> [PROBLEM DETAILS]
Please set down, exactly, the line with "Pick the Rectangle" and all lines that follow it through the end of the records below.

(Data entries)
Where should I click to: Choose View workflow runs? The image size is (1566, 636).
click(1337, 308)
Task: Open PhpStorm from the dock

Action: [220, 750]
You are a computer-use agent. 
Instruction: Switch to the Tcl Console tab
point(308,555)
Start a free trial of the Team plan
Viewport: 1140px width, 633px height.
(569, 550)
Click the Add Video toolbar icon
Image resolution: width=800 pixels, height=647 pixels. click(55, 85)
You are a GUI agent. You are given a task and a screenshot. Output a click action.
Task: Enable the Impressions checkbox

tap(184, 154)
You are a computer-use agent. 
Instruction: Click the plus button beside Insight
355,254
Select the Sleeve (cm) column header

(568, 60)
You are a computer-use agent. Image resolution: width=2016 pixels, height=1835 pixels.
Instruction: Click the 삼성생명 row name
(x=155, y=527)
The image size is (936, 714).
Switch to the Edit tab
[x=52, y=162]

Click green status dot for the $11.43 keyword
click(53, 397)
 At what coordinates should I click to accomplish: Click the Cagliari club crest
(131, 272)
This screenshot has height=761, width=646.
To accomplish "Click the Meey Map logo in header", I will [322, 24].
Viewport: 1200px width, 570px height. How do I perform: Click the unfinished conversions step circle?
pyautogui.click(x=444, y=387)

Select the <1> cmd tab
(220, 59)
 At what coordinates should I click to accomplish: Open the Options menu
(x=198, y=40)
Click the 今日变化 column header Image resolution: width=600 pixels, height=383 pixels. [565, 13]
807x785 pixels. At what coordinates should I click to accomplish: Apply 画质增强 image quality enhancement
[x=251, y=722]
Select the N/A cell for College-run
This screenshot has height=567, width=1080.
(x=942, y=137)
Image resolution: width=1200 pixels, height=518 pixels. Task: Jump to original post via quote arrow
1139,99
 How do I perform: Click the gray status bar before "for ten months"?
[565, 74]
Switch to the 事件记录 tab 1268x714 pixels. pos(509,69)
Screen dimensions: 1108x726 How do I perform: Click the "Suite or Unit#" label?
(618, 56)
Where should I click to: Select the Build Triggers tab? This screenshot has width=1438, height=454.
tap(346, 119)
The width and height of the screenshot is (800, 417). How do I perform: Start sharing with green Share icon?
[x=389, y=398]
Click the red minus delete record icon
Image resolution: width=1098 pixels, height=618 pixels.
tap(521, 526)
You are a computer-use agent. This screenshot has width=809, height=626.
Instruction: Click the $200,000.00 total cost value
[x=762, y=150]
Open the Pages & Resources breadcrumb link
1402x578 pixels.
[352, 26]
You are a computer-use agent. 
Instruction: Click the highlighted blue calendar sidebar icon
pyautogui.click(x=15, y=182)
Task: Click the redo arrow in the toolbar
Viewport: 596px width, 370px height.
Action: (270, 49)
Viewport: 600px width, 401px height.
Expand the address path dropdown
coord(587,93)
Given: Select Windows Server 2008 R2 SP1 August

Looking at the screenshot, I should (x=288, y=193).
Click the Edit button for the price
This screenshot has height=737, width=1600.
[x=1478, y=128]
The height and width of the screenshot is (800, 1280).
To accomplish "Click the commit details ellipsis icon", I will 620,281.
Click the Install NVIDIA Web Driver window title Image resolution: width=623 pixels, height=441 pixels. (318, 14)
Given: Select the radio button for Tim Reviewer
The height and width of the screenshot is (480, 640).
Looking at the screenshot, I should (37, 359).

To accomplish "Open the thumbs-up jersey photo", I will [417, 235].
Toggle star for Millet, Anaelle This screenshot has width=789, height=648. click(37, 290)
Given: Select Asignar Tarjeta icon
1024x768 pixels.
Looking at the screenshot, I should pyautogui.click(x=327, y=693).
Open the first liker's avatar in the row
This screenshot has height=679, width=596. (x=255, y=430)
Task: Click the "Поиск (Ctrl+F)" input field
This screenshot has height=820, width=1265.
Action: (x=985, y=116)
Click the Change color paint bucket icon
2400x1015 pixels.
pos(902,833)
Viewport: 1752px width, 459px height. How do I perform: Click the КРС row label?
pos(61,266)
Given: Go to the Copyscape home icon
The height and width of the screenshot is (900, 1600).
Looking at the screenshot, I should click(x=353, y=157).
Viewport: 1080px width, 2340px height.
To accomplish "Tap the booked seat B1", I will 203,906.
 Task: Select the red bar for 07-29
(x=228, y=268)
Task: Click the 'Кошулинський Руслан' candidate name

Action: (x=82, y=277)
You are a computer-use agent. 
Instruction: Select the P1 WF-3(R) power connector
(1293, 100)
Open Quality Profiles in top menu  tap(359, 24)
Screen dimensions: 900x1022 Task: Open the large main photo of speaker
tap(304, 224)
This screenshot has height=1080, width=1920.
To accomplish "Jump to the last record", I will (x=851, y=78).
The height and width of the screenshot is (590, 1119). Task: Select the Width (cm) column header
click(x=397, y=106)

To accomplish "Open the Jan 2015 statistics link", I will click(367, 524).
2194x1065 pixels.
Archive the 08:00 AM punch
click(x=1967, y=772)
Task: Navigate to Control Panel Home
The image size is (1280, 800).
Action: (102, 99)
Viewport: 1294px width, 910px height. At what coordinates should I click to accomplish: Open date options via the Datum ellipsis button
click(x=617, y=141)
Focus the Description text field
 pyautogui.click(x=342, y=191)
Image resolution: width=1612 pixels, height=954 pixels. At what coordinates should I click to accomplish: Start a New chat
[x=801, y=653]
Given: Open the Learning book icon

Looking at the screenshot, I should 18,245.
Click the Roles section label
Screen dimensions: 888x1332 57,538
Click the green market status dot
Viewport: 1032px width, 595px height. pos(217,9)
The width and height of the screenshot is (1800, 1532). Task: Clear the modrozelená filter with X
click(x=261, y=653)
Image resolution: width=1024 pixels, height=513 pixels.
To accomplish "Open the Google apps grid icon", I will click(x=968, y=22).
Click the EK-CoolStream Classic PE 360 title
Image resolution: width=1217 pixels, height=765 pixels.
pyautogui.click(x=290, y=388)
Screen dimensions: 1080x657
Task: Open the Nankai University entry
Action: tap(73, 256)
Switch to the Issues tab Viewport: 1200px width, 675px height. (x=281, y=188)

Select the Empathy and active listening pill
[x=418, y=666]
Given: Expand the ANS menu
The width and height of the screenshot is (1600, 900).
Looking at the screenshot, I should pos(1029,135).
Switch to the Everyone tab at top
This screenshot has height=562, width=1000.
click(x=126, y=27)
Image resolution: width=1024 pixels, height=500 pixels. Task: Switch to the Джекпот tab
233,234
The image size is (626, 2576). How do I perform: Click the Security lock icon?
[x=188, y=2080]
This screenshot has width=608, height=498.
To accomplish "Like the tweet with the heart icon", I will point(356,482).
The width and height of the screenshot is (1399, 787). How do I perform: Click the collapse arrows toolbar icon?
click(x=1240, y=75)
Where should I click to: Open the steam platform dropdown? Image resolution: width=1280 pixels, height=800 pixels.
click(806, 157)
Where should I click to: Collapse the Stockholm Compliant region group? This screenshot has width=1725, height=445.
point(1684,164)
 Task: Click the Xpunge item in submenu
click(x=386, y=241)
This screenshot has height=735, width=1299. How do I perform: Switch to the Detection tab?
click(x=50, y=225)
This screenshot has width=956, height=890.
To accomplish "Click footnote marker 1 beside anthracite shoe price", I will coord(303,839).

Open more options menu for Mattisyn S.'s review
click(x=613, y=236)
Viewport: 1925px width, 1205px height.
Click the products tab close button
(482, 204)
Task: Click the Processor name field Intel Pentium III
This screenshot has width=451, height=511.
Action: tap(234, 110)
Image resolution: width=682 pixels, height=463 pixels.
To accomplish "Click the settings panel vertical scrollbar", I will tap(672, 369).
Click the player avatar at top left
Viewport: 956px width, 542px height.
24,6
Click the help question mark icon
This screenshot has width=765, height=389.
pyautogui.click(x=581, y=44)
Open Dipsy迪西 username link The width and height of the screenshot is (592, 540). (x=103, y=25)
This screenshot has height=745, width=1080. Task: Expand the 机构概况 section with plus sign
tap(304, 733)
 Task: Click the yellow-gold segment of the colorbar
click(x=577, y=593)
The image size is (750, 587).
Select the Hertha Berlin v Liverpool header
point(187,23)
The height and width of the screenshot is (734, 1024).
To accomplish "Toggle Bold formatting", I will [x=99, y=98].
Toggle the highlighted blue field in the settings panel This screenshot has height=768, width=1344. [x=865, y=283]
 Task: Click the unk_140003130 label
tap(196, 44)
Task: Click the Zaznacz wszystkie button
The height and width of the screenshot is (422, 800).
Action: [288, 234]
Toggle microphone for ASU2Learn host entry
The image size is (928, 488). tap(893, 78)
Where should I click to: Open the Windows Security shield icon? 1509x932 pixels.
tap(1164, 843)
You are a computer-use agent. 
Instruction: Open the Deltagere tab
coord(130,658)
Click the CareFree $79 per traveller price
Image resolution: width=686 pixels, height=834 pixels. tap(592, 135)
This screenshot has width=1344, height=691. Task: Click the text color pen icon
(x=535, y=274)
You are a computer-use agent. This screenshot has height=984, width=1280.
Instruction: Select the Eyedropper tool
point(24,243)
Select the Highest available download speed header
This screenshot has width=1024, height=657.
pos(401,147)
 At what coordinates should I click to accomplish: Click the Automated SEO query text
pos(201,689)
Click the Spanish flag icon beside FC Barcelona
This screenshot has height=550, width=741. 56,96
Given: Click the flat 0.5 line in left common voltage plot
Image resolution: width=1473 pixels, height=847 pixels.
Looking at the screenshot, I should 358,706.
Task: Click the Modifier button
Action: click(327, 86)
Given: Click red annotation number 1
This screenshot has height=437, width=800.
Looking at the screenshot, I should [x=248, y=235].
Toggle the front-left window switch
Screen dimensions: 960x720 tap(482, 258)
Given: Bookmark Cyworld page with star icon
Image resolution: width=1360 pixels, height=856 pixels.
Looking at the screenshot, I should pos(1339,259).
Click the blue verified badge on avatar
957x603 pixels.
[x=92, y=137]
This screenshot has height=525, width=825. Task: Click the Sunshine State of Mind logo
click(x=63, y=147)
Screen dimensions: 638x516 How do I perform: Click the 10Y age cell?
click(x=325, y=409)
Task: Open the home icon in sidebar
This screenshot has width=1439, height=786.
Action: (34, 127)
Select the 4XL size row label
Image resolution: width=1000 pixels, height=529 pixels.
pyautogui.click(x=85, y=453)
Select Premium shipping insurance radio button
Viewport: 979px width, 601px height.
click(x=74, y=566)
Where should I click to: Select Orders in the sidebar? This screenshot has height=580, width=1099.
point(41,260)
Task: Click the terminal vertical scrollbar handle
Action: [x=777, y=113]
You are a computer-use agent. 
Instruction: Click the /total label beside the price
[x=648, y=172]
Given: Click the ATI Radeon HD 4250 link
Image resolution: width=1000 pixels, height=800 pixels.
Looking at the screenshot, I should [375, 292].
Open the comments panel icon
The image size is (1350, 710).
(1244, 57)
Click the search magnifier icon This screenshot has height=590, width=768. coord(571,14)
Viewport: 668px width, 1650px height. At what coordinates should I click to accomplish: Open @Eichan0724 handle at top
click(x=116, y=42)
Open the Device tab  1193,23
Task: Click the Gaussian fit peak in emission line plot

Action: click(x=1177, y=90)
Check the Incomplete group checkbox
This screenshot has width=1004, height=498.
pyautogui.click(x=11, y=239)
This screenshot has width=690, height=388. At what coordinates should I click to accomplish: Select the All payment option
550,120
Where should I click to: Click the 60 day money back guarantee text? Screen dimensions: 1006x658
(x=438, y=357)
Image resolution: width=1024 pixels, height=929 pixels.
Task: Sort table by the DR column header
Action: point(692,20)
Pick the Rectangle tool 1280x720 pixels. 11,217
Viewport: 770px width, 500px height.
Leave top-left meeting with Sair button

> [RESPONSE]
Pick the Rectangle tool 1280x720 pixels. 11,217
Viewport: 770px width, 500px height.
Leave top-left meeting with Sair button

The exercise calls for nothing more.